* [Task goal]: Judge whether each statement agrees with the mortgage forum thread, answering yes or no and quoting the deciding words of the thread: (a) ECB rates began dropping soon after the parents fixed their rate at 5.6%; (b) the fixed monthly payments stayed below €2,000; (c) the reply expresses confidence that the case will succeed.

* [Text section]:
The thing is. Had we gotten the tracker we had approval for our repayments would have been about €1,400, in 2011 my parents wouldn't have fixed at 5.6%. Funny how the EBS was able to ring my father several times to tell him the fixed rate offer was about to expire but didn't find the time to call him back in 2009 to tell him his approval was about to expire. Anyway, needless to say, no sooner had my parents fixed at 5.6% did ECB rates start dropping to the floor. While our fixed payments went north of €2,000 a month, had we been on the tracker our monthly payments would have been dropping to 1,100 or 1,200 if I'm correct.

If we had a case that we should have never lost tracker approval, I'm sure it negates the fixed rate from 2011-2016 which is most of what our arrears stem from and given the difference in monthly repayments, far from underpaying every other month, redress would mean we had in fact massively overpayed every month for nearly the entirety of the last 7 years.


----------



## SaySomething (24 Oct 2017)

Unfortunately with the mention of a tracker the case has been put on hold pending the outcome of the tracker examination by their bank.
They need to write to their bank requesting that they be included in the tracker examination (if they haven't already been included). They'll need to provide copies of all the documentation to the point at which the loan was renegotiated. 
I've no idea whether or not you'll be successful.

* [Available data]:
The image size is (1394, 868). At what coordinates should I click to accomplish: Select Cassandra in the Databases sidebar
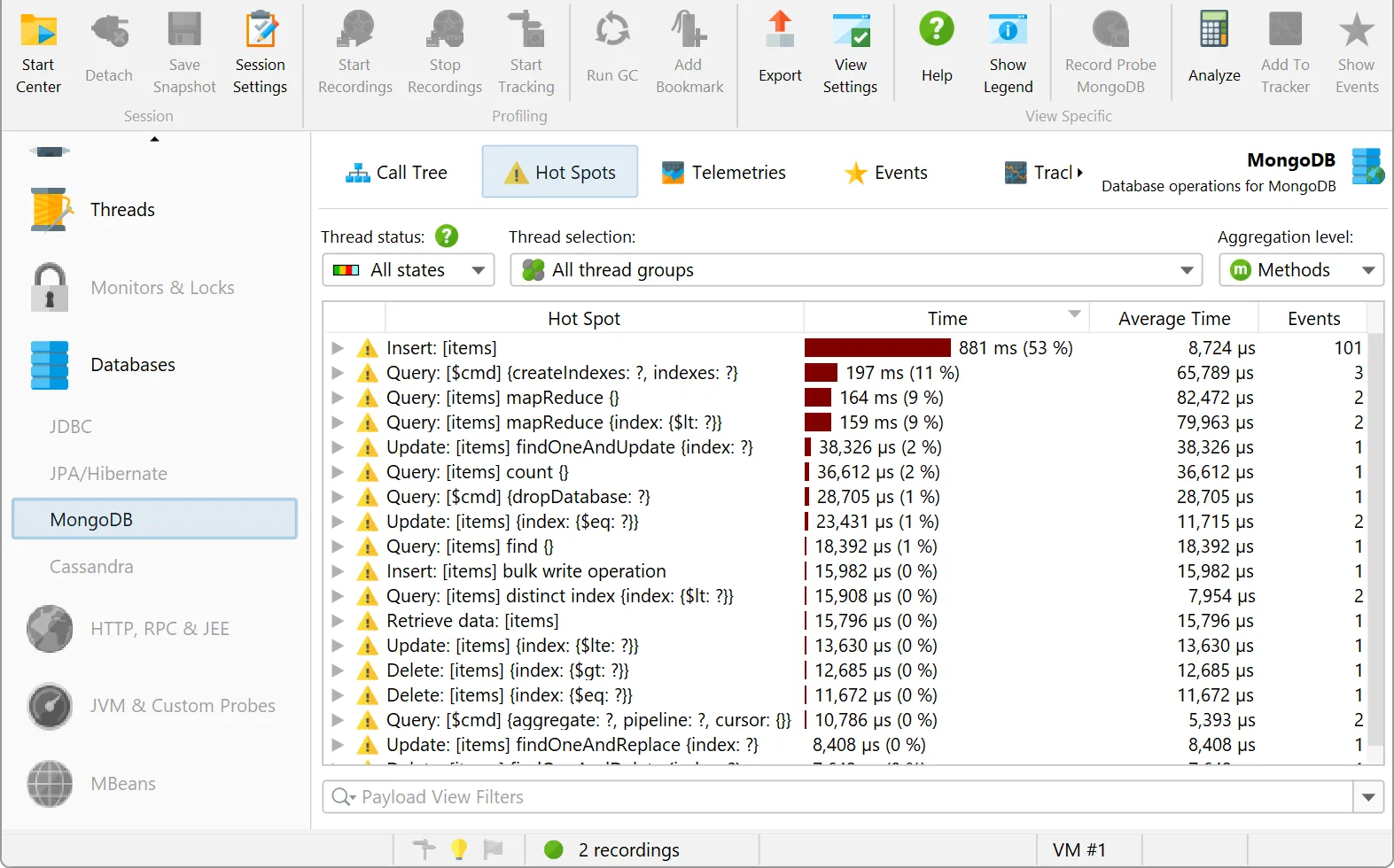[91, 567]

* [Solution to this problem]:
(a) Yes: "no sooner had my parents fixed at 5.6% did ECB rates start dropping to the floor"
(b) No: "our fixed payments went north of €2,000 a month"
(c) No: "I've no idea whether or not you'll be successful."